Mussels can help you build software on macOS, Linux/Unix, and Windows operating systems. Though current recipes and tools are written to build C-based software for the host machine, Mussels provides the flexibility to extend recipes to other architectures, and to build software written in other languages.

At its core, a Mussels recipe defines the following for each build platform and each target architecture:

  • A list of other recipes (dependencies) that must be built first.
  • A list of tools needed to perform the build.
  • A patch-set directory. (optional)
  • Build scripts. (optional)
  • Extra install files. (optional)

Building a recipe performs the following:

  1. Download and extract the source archive for your build, using a URL defined by the recipe.
  2. Apply patches to the extracted source, if needed.
  3. Run scripts, defined by the recipe: a. Configure the build, only run the first time a build is run. b. Build (make) a build. c. Install the build.
  4. Copy additional files declared by the recipe to specified directories.

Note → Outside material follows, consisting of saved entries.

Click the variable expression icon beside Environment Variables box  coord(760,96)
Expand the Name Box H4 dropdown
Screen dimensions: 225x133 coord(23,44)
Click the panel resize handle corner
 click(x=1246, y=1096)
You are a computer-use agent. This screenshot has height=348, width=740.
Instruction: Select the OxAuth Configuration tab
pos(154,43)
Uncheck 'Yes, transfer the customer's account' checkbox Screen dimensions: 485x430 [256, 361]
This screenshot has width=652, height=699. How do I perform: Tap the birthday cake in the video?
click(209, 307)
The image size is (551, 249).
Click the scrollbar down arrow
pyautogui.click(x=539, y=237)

But really, what is Mussels?

Mussels...

  • Is all about sharing. Place your recipes in a public Git repository or "cookbook". Anyone else can then use your recipes as templates for their own project.

    IMPORTANT: Users aren't intended to blindly build recipes from other users' cookbooks, which would amount to blinding downloading and executing untrusted code. Yikes! Users ARE, however, encouraged to copy each others recipes and tweak them to suite their projects' needs.

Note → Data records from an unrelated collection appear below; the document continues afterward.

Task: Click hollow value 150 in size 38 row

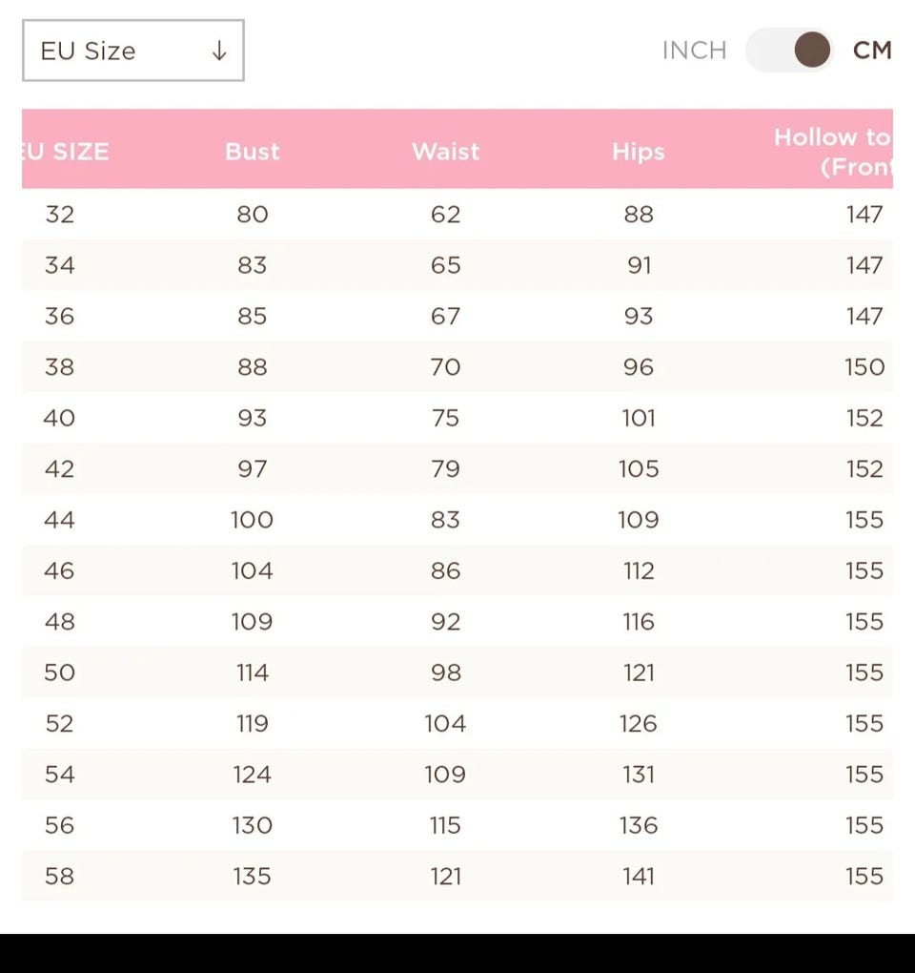Action: click(x=864, y=367)
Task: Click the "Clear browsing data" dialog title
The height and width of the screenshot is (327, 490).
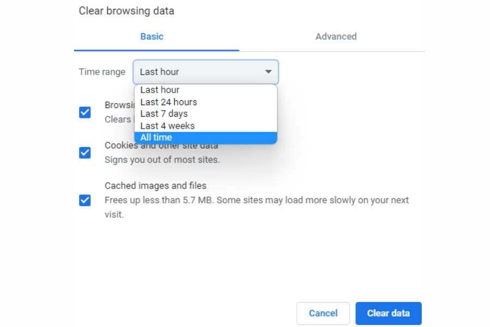Action: pyautogui.click(x=125, y=10)

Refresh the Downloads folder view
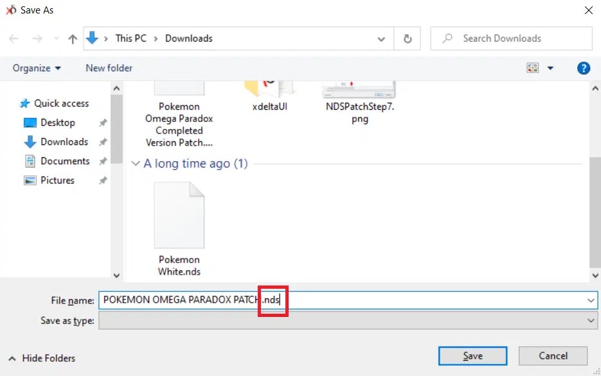point(408,38)
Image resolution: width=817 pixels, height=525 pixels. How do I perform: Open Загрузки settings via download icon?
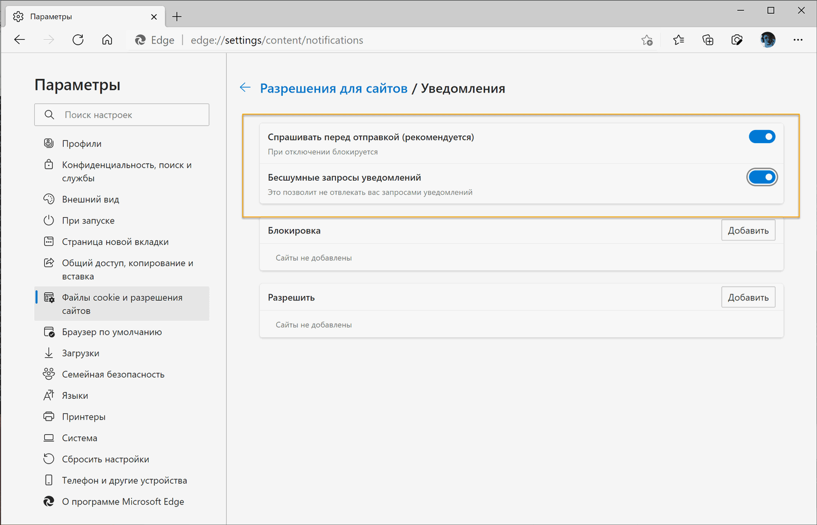pyautogui.click(x=49, y=353)
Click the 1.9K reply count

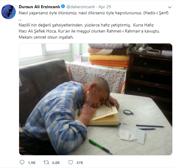click(x=32, y=163)
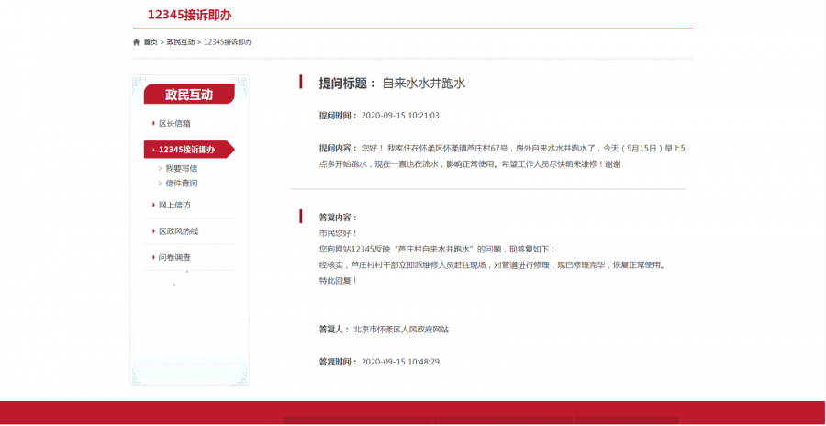Click the chevron beside 信件查询
This screenshot has height=426, width=826.
(x=160, y=183)
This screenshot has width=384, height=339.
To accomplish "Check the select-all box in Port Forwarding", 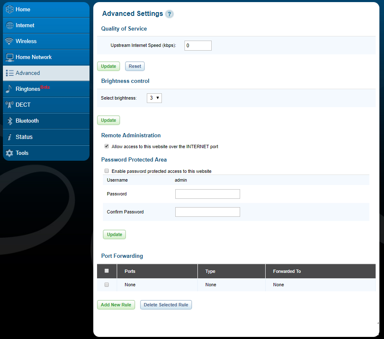I will click(107, 271).
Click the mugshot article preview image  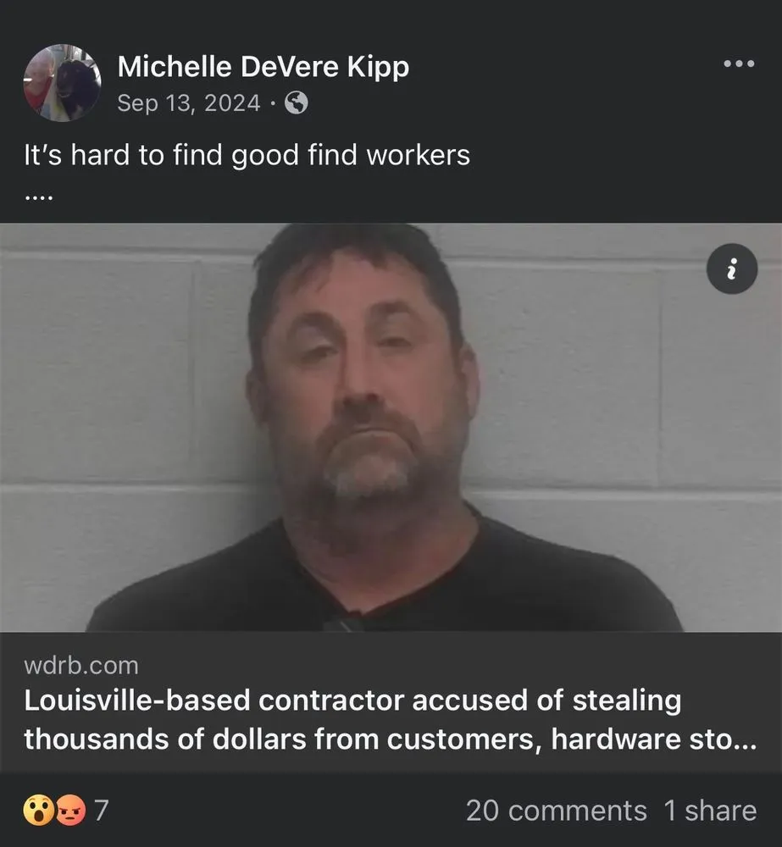[391, 427]
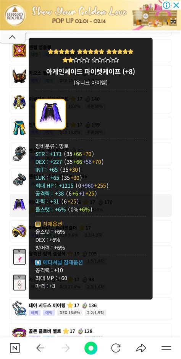Select the teal pants item icon
The width and height of the screenshot is (181, 359).
click(19, 128)
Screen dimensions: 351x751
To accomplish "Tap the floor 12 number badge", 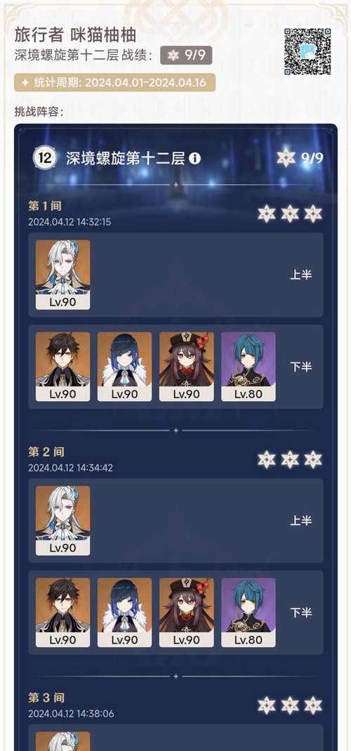I will tap(44, 159).
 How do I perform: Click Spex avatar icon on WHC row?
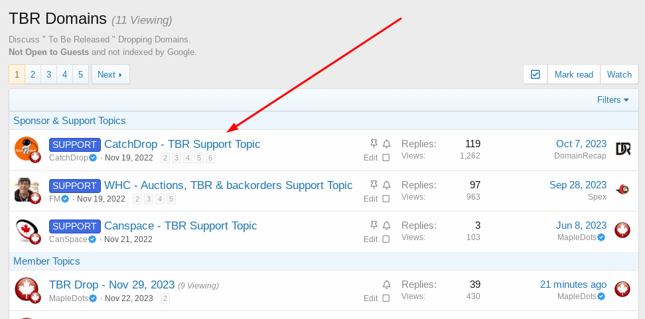tap(623, 190)
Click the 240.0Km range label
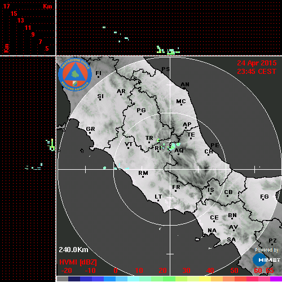Viewport: 282px width, 282px height. click(73, 250)
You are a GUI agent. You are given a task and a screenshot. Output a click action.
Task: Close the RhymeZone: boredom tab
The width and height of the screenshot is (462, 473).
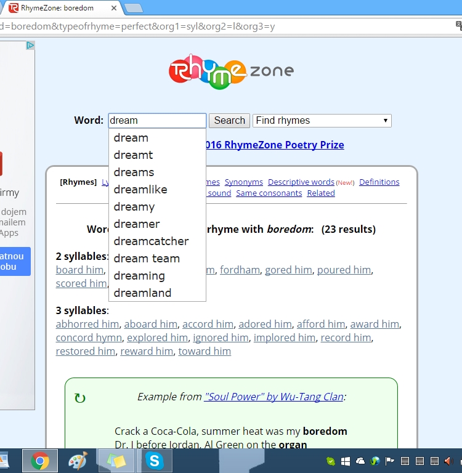pyautogui.click(x=113, y=8)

    To this end, Mussels provides the cookbook add and cookbook update commands to find new recipes, along with the recipe clone and tool clone commands to copy any recipe or tool definition into the current working directory.

    In addition, you have the option to explicitly "trust" a cookbook with the cookbook trust command, allowing you to run builds directly from that cookbook. Mussels will not let you build recipes from untrusted cookbooks.

  • Is cross-platform! Mussels is designed to work on Windows, macOS, Linux, and other forms of UNIX.

  • Provides dependency chaining and dependency versioning.

    Each recipe must identify the names of its depependencies and may optionally specify which dependency versions are compatible using > (greater than), < (less than), or = (equal to).

    Recipes for dependencies must either be provided in the same location, or a "cookbook" may be specified to indicate where to find the recipe.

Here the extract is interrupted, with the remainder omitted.